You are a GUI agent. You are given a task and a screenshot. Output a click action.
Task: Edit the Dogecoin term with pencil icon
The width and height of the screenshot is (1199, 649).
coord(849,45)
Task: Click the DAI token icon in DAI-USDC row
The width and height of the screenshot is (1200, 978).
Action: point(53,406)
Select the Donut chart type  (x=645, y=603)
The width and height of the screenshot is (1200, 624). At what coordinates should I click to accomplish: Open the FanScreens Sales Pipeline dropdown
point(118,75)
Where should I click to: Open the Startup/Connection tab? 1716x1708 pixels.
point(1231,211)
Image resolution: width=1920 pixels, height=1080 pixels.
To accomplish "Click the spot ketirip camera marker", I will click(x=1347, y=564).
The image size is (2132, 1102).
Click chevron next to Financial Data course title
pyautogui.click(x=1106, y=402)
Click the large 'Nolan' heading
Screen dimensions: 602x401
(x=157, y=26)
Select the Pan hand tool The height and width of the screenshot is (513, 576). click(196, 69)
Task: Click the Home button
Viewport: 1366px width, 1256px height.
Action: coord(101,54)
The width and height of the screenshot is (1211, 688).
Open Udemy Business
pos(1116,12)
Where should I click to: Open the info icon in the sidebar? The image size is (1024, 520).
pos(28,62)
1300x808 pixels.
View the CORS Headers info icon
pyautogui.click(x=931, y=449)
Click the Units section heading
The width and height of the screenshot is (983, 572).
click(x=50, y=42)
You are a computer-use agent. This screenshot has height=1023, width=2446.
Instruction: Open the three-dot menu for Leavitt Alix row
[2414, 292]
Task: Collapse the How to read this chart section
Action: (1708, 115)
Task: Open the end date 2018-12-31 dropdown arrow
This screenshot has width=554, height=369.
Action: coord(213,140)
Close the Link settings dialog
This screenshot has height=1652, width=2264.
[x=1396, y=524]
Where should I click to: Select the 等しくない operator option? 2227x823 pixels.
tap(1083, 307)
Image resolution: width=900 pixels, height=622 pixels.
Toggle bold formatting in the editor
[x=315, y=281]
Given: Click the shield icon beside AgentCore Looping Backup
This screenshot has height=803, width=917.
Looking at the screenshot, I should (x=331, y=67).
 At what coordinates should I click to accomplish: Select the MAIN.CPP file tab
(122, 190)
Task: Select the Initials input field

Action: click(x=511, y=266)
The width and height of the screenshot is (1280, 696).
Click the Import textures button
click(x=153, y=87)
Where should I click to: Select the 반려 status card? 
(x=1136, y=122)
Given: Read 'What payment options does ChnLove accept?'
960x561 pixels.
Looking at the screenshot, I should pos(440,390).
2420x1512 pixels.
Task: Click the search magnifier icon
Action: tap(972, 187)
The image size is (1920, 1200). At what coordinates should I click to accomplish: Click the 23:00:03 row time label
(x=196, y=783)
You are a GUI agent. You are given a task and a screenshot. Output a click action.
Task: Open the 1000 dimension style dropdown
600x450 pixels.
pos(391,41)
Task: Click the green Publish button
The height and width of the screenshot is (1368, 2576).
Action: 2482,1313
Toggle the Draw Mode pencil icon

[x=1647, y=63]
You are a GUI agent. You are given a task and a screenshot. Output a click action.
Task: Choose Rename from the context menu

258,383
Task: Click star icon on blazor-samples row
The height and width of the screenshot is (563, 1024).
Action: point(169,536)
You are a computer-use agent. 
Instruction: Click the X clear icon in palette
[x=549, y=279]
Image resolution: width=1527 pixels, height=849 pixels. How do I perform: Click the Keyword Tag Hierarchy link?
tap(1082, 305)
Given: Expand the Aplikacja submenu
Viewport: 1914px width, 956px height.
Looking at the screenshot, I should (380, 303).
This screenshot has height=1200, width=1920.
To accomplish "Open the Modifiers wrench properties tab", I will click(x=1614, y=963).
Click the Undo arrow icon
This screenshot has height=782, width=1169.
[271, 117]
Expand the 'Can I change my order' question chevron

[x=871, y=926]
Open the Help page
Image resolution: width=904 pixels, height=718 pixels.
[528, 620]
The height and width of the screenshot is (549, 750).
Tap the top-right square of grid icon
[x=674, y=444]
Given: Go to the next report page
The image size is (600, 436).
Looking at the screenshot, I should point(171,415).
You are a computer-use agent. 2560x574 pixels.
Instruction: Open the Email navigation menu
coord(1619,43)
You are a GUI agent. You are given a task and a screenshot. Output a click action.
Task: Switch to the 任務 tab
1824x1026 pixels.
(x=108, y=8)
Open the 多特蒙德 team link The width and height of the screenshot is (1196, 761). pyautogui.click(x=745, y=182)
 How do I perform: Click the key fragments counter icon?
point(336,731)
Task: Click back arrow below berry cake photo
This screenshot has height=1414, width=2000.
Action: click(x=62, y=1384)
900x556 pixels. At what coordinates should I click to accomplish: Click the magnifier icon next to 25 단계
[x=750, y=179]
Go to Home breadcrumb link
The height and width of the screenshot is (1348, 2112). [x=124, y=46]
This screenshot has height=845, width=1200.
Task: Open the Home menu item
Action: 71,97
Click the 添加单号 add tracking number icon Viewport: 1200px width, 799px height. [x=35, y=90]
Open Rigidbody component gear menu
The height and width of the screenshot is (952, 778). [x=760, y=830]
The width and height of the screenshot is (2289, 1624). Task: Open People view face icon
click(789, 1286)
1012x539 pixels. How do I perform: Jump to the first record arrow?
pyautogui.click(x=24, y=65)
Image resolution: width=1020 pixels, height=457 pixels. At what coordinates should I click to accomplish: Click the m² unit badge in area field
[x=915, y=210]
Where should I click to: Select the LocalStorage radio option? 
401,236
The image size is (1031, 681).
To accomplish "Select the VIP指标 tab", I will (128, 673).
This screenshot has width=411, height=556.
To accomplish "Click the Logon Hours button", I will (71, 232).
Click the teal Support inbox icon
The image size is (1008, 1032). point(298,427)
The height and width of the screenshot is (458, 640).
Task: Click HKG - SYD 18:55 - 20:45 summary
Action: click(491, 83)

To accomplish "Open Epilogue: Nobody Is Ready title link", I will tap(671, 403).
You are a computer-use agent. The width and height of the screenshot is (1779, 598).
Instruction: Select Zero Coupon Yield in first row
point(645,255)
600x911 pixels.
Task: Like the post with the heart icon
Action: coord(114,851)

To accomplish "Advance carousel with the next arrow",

### WHAT TO PRODUCE:
Recast every line of the material above as a Markdown table with the columns "No." and "Text", one row per line, numbering the rows in order and leaving out blank lines.

### TASK SOLUTION:
| No. | Text |
|---|---|
| 1 | You are a GUI agent. You are given a task and a screenshot. Output a click action. |
| 2 | Task: Edit the Dogecoin term with pencil icon |
| 3 | The width and height of the screenshot is (1199, 649). |
| 4 | coord(849,45) |
| 5 | Task: Click the DAI token icon in DAI-USDC row |
| 6 | The width and height of the screenshot is (1200, 978). |
| 7 | Action: point(53,406) |
| 8 | Select the Donut chart type  (x=645, y=603) |
| 9 | The width and height of the screenshot is (1200, 624). At what coordinates should I click to accomplish: Open the FanScreens Sales Pipeline dropdown |
| 10 | point(118,75) |
| 11 | Where should I click to: Open the Startup/Connection tab? 1716x1708 pixels. |
| 12 | point(1231,211) |
| 13 | Image resolution: width=1920 pixels, height=1080 pixels. |
| 14 | To accomplish "Click the spot ketirip camera marker", I will click(x=1347, y=564). |
| 15 | The image size is (2132, 1102). |
| 16 | Click chevron next to Financial Data course title |
| 17 | pyautogui.click(x=1106, y=402) |
| 18 | Click the large 'Nolan' heading |
| 19 | Screen dimensions: 602x401 |
| 20 | (x=157, y=26) |
| 21 | Select the Pan hand tool The height and width of the screenshot is (513, 576). click(196, 69) |
| 22 | Task: Click the Home button |
| 23 | Viewport: 1366px width, 1256px height. |
| 24 | Action: coord(101,54) |
| 25 | The width and height of the screenshot is (1211, 688). |
| 26 | Open Udemy Business |
| 27 | pos(1116,12) |
| 28 | Where should I click to: Open the info icon in the sidebar? The image size is (1024, 520). |
| 29 | pos(28,62) |
| 30 | 1300x808 pixels. |
| 31 | View the CORS Headers info icon |
| 32 | pyautogui.click(x=931, y=449) |
| 33 | Click the Units section heading |
| 34 | The width and height of the screenshot is (983, 572). |
| 35 | click(x=50, y=42) |
| 36 | You are a computer-use agent. This screenshot has height=1023, width=2446. |
| 37 | Instruction: Open the three-dot menu for Leavitt Alix row |
| 38 | [2414, 292] |
| 39 | Task: Collapse the How to read this chart section |
| 40 | Action: (1708, 115) |
| 41 | Task: Open the end date 2018-12-31 dropdown arrow |
| 42 | This screenshot has width=554, height=369. |
| 43 | Action: coord(213,140) |
| 44 | Close the Link settings dialog |
| 45 | This screenshot has height=1652, width=2264. |
| 46 | [x=1396, y=524] |
| 47 | Where should I click to: Select the 等しくない operator option? 2227x823 pixels. |
| 48 | tap(1083, 307) |
| 49 | Image resolution: width=900 pixels, height=622 pixels. |
| 50 | Toggle bold formatting in the editor |
| 51 | [x=315, y=281] |
| 52 | Given: Click the shield icon beside AgentCore Looping Backup |
| 53 | This screenshot has height=803, width=917. |
| 54 | Looking at the screenshot, I should (x=331, y=67). |
| 55 |  At what coordinates should I click to accomplish: Select the MAIN.CPP file tab |
| 56 | (122, 190) |
| 57 | Task: Select the Initials input field |
| 58 | Action: click(x=511, y=266) |
| 59 | The width and height of the screenshot is (1280, 696). |
| 60 | Click the Import textures button |
| 61 | click(x=153, y=87) |
| 62 | Where should I click to: Select the 반려 status card?  |
| 63 | (x=1136, y=122) |
| 64 | Given: Read 'What payment options does ChnLove accept?' |
| 65 | 960x561 pixels. |
| 66 | Looking at the screenshot, I should pos(440,390). |
| 67 | 2420x1512 pixels. |
| 68 | Task: Click the search magnifier icon |
| 69 | Action: tap(972, 187) |
| 70 | The image size is (1920, 1200). At what coordinates should I click to accomplish: Click the 23:00:03 row time label |
| 71 | (x=196, y=783) |
| 72 | You are a GUI agent. You are given a task and a screenshot. Output a click action. |
| 73 | Task: Open the 1000 dimension style dropdown |
| 74 | 600x450 pixels. |
| 75 | pos(391,41) |
| 76 | Task: Click the green Publish button |
| 77 | The height and width of the screenshot is (1368, 2576). |
| 78 | Action: 2482,1313 |
| 79 | Toggle the Draw Mode pencil icon |
| 80 | [x=1647, y=63] |
| 81 | You are a GUI agent. You are given a task and a screenshot. Output a click action. |
| 82 | Task: Choose Rename from the context menu |
| 83 | 258,383 |
| 84 | Task: Click star icon on blazor-samples row |
| 85 | The height and width of the screenshot is (563, 1024). |
| 86 | Action: point(169,536) |
| 87 | You are a computer-use agent.  |
| 88 | Instruction: Click the X clear icon in palette |
| 89 | [x=549, y=279] |
| 90 | Image resolution: width=1527 pixels, height=849 pixels. How do I perform: Click the Keyword Tag Hierarchy link? |
| 91 | tap(1082, 305) |
| 92 | Given: Expand the Aplikacja submenu |
| 93 | Viewport: 1914px width, 956px height. |
| 94 | Looking at the screenshot, I should (380, 303). |
| 95 | This screenshot has height=1200, width=1920. |
| 96 | To accomplish "Open the Modifiers wrench properties tab", I will click(x=1614, y=963). |
| 97 | Click the Undo arrow icon |
| 98 | This screenshot has height=782, width=1169. |
| 99 | [271, 117] |
| 100 | Expand the 'Can I change my order' question chevron |
| 101 | [x=871, y=926] |
| 102 | Open the Help page |
| 103 | Image resolution: width=904 pixels, height=718 pixels. |
| 104 | [528, 620] |
| 105 | The height and width of the screenshot is (549, 750). |
| 106 | Tap the top-right square of grid icon |
| 107 | [x=674, y=444] |
| 108 | Given: Go to the next report page |
| 109 | The image size is (600, 436). |
| 110 | Looking at the screenshot, I should point(171,415). |
| 111 | You are a computer-use agent. 2560x574 pixels. |
| 112 | Instruction: Open the Email navigation menu |
| 113 | coord(1619,43) |
| 114 | You are a GUI agent. You are given a task and a screenshot. Output a click action. |
| 115 | Task: Switch to the 任務 tab |
| 116 | 1824x1026 pixels. |
| 117 | (x=108, y=8) |
| 118 | Open the 多特蒙德 team link The width and height of the screenshot is (1196, 761). pyautogui.click(x=745, y=182) |
| 119 |  How do I perform: Click the key fragments counter icon? |
| 120 | point(336,731) |
| 121 | Task: Click back arrow below berry cake photo |
| 122 | This screenshot has height=1414, width=2000. |
| 123 | Action: click(x=62, y=1384) |
| 124 | 900x556 pixels. At what coordinates should I click to accomplish: Click the magnifier icon next to 25 단계 |
| 125 | [x=750, y=179] |
| 126 | Go to Home breadcrumb link |
| 127 | The height and width of the screenshot is (1348, 2112). [x=124, y=46] |
| 128 | This screenshot has height=845, width=1200. |
| 129 | Task: Open the Home menu item |
| 130 | Action: 71,97 |
| 131 | Click the 添加单号 add tracking number icon Viewport: 1200px width, 799px height. [x=35, y=90] |
| 132 | Open Rigidbody component gear menu |
| 133 | The height and width of the screenshot is (952, 778). [x=760, y=830] |
| 134 | The width and height of the screenshot is (2289, 1624). Task: Open People view face icon |
| 135 | click(789, 1286) |
| 136 | 1012x539 pixels. How do I perform: Jump to the first record arrow? |
| 137 | pyautogui.click(x=24, y=65) |
| 138 | Image resolution: width=1020 pixels, height=457 pixels. At what coordinates should I click to accomplish: Click the m² unit badge in area field |
| 139 | [x=915, y=210] |
| 140 | Where should I click to: Select the LocalStorage radio option?  |
| 141 | 401,236 |
| 142 | The image size is (1031, 681). |
| 143 | To accomplish "Select the VIP指标 tab", I will (128, 673). |
| 144 | This screenshot has width=411, height=556. |
| 145 | To accomplish "Click the Logon Hours button", I will (71, 232). |
| 146 | Click the teal Support inbox icon |
| 147 | The image size is (1008, 1032). point(298,427) |
| 148 | The height and width of the screenshot is (458, 640). |
| 149 | Task: Click HKG - SYD 18:55 - 20:45 summary |
| 150 | Action: click(491, 83) |
| 151 | To accomplish "Open Epilogue: Nobody Is Ready title link", I will tap(671, 403). |
| 152 | You are a computer-use agent. The width and height of the screenshot is (1779, 598). |
| 153 | Instruction: Select Zero Coupon Yield in first row |
| 154 | point(645,255) |
| 155 | 600x911 pixels. |
| 156 | Task: Like the post with the heart icon |
| 157 | Action: coord(114,851) |
| 158 | To accomplish "Advance carousel with the next arrow", |